矢印探偵は行く (1)
小学生のタカシは、学校からの帰りみちでその印を見た時、一緒にいたサブローにこう言ったのだった。
「ほら、これは鳥の足跡みたいだろ?」
でも、サブローはそれを見て、
「少し形がへんだなぁ。それに、鳥は二本足なのに、印は一つしかない」
と言った。
二人は、学校の教室にいる時から、このマークの話をしていた。タカシはそれを何か秘密の印じゃないかと言った。学校の周辺にあるアスファルトの道路の隅に、チョークか何かで描いた白っぽい太い線で、三本指の鳥の足跡のような印が描いてある。それも、ていねいに描いたのではなく、勢いよく書きなぐったように、三本の線が互いに交差していたりする。そんなマークが、一カ所でなく、何カ所にもあるようなのだ。
「数えてみたの?」
と、サブローが聞いた。
「ううん、まだ」
タカシは首を横に振った。
「じゃあ、帰りに二人で数えてみようか?」
サブローの提案に、タカシは二つ返事で賛成した。何か探偵ごっこのような、また宝さがしのような、ワクワクした気持になってきた。 二つ目のマークの所へ行った時、サブローは、
「これ、矢印じゃないの?」
と言った。
鳥の足の指だったら、三本の指の長さに違いはあまりない。でも、目の前にある印は、真ん中の指が一本だけ長い。
「ああ、ほんとだ!」
マークをはさんでサブローの反対側に立っていたタカシは、ポンと両手を打って大声で言った。
「こっちから見たら、矢印に見える」
そう言ったタカシは、「じゃあ、矢印の方向へ行ってみようよ」と、サブローの顔をのぞき込んだ。

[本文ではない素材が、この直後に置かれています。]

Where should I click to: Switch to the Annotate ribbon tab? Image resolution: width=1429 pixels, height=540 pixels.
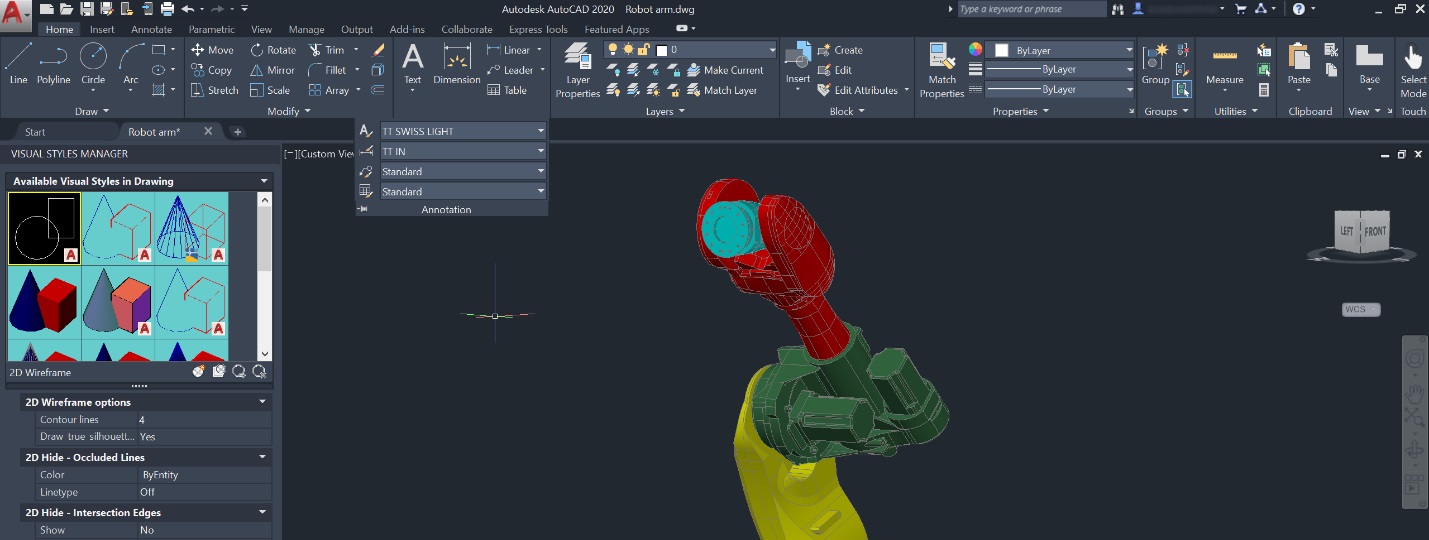click(151, 30)
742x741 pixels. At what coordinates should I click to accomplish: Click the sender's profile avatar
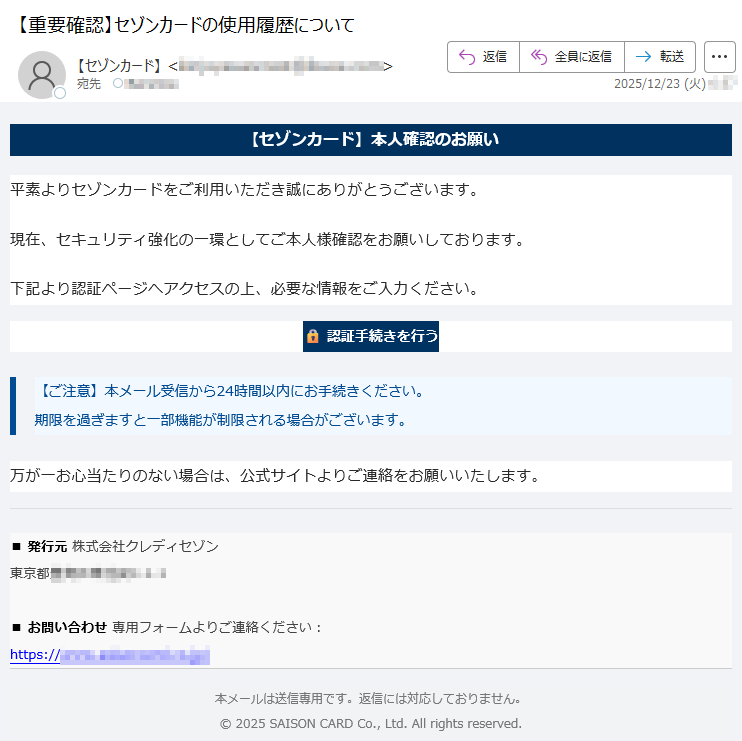42,74
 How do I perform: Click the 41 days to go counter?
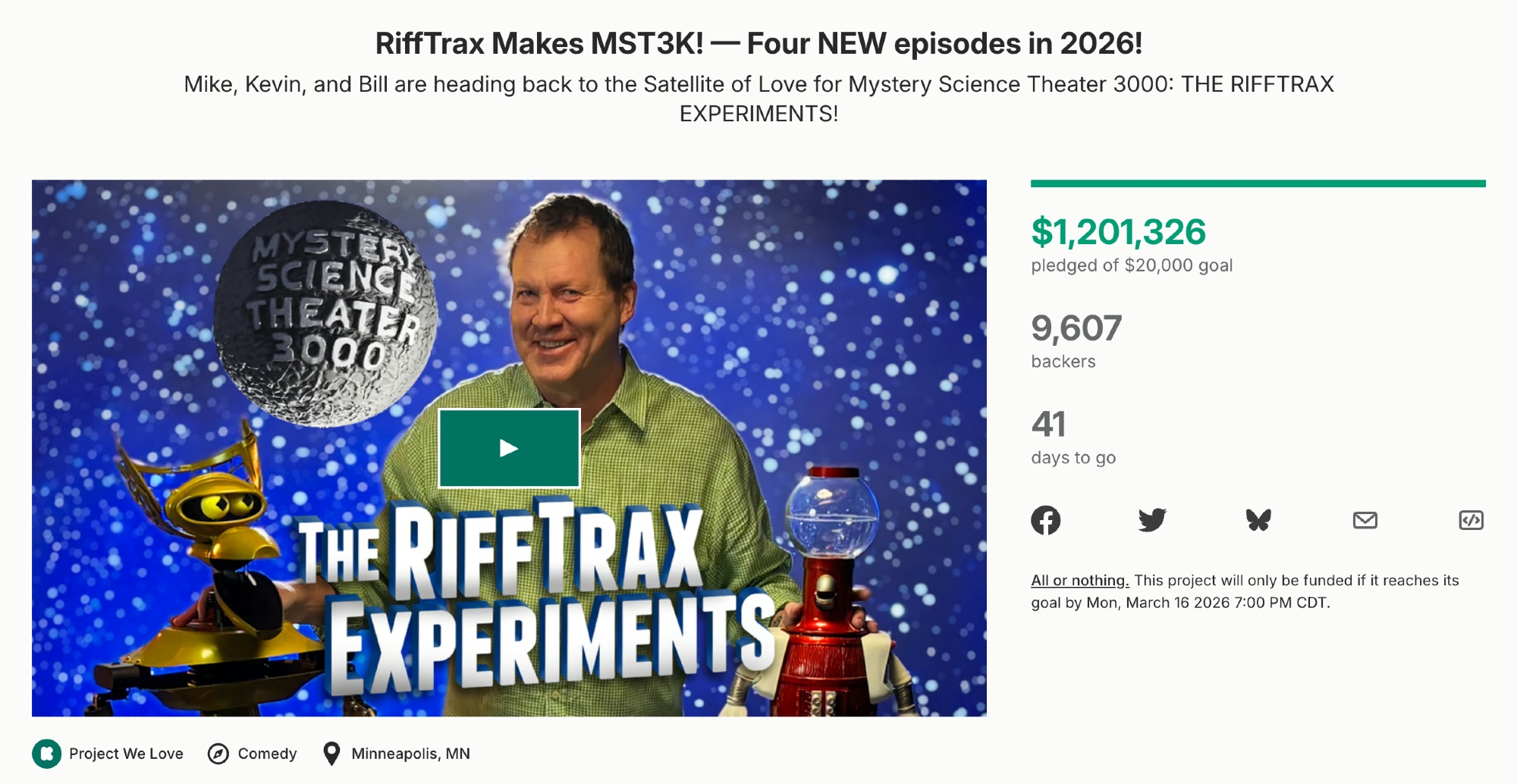tap(1048, 425)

でもサブローは、そのマークを見ながら考えていた。タカシがそばへ行ってサブローの袖を引っぱっても、まだ考えていた。
「何、考えてんの?」
と、タカシは言った。
「どうしてかなぁ……」
とサブローは言って、「なぜ道路に矢印なんて書くんだろう……」と付け加えた。
「そんなこと、考えてもわからないよ」
とタカシは言って、「矢印をたどっていけば、きっとわかるよ」とサブローをさそった。
タカシは、自分が今言ったことは「すごい名案」だと思った。何でも、考えるよりはやってみるというのが、タカシの行動パターンだった。それに比べてサブローは、よく考えて、わかってから始めるタイプだった。だから、タカシが引っぱって、サブローがついていく--そんなやり方で物事が進むのは、今回だけでなかった。